The political rhetoric of going "hard and fast" has been widely used and largely uncritically accepted this week as the government has gone from scarily somnolent 10 days ago to taking actions of unprecedented scale to try to meet the huge health and economic challenges of covid-19.
Well, it's still not enough.
Not by a long chalk.
If you're looking for proof that the government is still pulling its punches, here are three pieces of evidence.

A weak Air NZ decision

Firstly, the most recent: today's $900 million loan package for Air New Zealand.
Too small and it should have been equity, not a loan.
If Air New Zealand is really going from a $6 billion turnover business to a $1 billion turnover business, it will need a direct equity injection bail-out in the billions of dollars. This is an existential crisis for the national carrier on the same or greater scale as its near-failure in 2001, when only the power of the Crown balance sheet could save it.
Sure, such a bail-out could leave the taxpayer owning 80 or 90 percent of Air New Zealand, instead of 52 percent at present. No rational private investor is going to participate in a rights issue at a time like this.
But it has to be done. Today's decision is underwhelming. A plummeting Air NZ share price was probably inevitable this morning whatever the government decided, but it need not have been so great. The global reality is that of today's 800-odd airlines, there might be 40 left in a year's time.
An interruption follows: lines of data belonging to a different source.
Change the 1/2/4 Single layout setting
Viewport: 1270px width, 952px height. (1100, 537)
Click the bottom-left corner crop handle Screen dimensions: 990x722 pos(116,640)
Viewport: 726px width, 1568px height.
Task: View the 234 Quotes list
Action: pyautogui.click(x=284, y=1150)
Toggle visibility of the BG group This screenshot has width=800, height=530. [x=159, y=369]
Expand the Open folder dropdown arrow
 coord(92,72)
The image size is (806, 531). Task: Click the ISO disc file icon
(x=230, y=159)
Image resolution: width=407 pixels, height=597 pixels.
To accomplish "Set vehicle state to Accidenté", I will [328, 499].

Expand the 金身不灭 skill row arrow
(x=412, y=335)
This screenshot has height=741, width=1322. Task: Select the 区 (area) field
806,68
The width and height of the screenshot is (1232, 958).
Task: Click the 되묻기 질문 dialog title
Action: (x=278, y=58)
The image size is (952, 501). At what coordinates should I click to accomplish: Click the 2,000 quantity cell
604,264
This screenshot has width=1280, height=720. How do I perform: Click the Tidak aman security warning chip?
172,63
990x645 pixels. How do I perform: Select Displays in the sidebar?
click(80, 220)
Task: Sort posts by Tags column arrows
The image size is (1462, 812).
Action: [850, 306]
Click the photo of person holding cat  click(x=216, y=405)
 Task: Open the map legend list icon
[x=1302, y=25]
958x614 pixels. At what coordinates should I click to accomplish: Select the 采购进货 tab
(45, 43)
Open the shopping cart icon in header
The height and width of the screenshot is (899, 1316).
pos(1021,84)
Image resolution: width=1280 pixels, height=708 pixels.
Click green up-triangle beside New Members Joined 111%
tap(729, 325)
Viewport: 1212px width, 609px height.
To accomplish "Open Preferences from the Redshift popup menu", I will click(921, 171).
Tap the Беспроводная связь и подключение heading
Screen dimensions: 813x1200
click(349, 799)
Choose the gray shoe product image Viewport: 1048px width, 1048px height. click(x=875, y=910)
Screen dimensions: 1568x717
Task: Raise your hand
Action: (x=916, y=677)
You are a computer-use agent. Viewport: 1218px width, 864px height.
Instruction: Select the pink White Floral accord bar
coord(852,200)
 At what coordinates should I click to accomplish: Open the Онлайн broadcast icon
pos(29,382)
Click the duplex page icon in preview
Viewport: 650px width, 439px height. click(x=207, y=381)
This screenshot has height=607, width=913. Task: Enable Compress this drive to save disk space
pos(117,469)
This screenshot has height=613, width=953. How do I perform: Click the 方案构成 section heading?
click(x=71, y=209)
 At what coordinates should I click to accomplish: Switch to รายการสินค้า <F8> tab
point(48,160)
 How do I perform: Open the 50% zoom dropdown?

This country needs Air NZ to be one of them.

Time for lockdown is now

Secondly, our schools are still open, public transport is still operating, your correspondent is flying between New Zealand cities today and expects to be able to next week, on the basis of government decisions on physical isolation so far.
Yet all the best expert medical advice says New Zealand has just enough time, given current infection rates, to take the next necessary steps.
To date, Singapore, China and Taiwan appear to have achieved containment of the virus. It has been stopped in its tracks in China - an incredible feat. Wherever it pops up now, it is being stamped on. China is ahead of the curve in a way that Italy or Iran is not.
Most worrying for us is that Australia has missed the  boat on that opportunity. Within two or three weeks, so will New Zealand unless the government becomes far more radical in its thinking about what New Zealanders will accept to minimise the huge and inevitable impact of this global pandemic.
As the rumour of a national lockdown spread like wildfire around the country yesterday, the striking thing was how many people reacted by welcoming it.
The government may still be thinking there is too much political risk in such a massive curtailment of daily life as we all know it. That may be a miscalculation, just as it miscalculated the public mood up until the middle of last week, when its actions went suddenly from incremental to monumental.

Another $30 billion at least

That leads to the third piece of evidence that the government is still moving too slowly and cautiously: its economic prescription so far.
This week's $12.1 billion fiscal stimulus package was bigger than anything any previous government has done. There is no niggling on that score.
It was also described as a down payment and is acknowledged to be a rushed job.
It came together after the government realised, late last week, that it was facing a collapse in its political support unless it acted more boldly.
The border lockdown and Tuesday's 'phase one' package were the first result. The four-tier alert system announced Saturday, March 21, was the next.
Whatever 'phase two' looks like, it needs to be way bigger again. Think $30 billion-plus to cope with the fact that, conservatively, the economy may shrink by at least 10 percent in the year ahead, with even more widespread business failures and double-digit unemployment without action of that size.
Even if the plans for phase two are not clear yet, the government should be signalling now that it is thinking on this sort of grand scale.

Make banks prove they're lending

It should also be insisting the Reserve Bank monitor the trading banks for evidence that they are truly relaxing their credit rules and state clearly that even if the private banks can't cope with negative interest rates for retail products, that should not be a barrier to the central bank taking the official cash rate below zero, if necessary.
Bizarre as it sounds, the RBNZ's determination not to go to negative rates suggests it may too be exercising similar caution to the government's, in spite of the unprecedented boldness of moves already announced.
There is some evidence that ministerial thinking is moving in the direction of swifter, bigger actions.
Most telling is that the language of 'flattening the curve' has suddenly disappeared, after getting its first outing just last Saturday.

No curve to flatten - yet

New Zealand's current lucky position is that there is, as yet, no curve to flatten.
There is a fast-narrowing window of opportunity to keep it that way. There will be outbreaks - small waves - that the health system should be able to cope with if the virus's spread can be contained in the way that just a few countries in Asia - experienced already in pandemics - have managed so far.
We need to follow them now, hard and fast, for the best chance of limiting both the health and economic consequences of one of the biggest challenges the world has faced outside of global warfare.